RECORDS PROVIDED ▸
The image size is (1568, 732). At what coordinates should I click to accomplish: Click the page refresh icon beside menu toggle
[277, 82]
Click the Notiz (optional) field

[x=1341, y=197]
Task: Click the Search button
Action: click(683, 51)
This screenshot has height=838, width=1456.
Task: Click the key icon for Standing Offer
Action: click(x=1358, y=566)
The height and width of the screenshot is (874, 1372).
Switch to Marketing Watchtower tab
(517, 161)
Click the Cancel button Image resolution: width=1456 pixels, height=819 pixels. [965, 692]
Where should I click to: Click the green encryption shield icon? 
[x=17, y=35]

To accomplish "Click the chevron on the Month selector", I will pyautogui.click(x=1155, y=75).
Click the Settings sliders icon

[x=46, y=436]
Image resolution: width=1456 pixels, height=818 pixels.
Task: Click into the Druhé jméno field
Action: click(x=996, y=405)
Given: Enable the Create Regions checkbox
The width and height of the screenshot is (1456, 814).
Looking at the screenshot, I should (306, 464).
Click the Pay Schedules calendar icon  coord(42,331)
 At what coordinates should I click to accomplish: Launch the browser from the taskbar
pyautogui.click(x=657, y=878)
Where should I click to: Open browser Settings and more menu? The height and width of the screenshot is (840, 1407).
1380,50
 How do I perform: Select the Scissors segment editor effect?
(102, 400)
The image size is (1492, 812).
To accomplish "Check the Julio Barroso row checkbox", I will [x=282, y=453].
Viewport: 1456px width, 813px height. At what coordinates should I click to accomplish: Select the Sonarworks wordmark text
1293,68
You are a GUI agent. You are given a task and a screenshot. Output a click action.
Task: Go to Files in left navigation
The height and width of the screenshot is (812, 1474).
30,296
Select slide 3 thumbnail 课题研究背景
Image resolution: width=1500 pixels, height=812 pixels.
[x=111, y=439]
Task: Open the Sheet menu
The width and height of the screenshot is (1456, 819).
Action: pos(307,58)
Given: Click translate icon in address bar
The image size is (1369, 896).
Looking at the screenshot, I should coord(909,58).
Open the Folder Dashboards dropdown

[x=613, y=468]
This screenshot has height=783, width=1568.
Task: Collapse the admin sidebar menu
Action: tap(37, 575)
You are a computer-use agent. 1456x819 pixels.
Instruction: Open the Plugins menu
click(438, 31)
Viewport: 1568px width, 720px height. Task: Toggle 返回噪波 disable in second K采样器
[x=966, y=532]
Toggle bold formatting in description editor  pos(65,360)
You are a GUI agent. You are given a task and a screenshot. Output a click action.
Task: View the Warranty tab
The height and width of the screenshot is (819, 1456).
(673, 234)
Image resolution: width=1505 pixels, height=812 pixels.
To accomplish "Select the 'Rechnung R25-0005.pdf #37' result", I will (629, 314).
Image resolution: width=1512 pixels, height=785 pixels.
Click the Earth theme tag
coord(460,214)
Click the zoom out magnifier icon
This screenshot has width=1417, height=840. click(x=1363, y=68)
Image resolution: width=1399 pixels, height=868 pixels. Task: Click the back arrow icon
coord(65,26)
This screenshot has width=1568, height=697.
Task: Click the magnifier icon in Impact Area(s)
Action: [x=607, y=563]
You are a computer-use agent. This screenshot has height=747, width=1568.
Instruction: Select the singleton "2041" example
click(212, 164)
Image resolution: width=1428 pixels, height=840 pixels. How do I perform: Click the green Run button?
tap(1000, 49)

YOUR INSTRUCTIONS ▸ The expected answer is a copy of each line in the listing above that contains "agent".

COMPLETED EXERCISE ▸
You are a GUI agent. You are given a task and a screenshot. Output a click action.
You are a computer-use agent. 1456x819 pixels.
You are a GUI agent. You are given a task and a screenshot. Output a click action.
You are a computer-use agent. This screenshot has height=747, width=1568.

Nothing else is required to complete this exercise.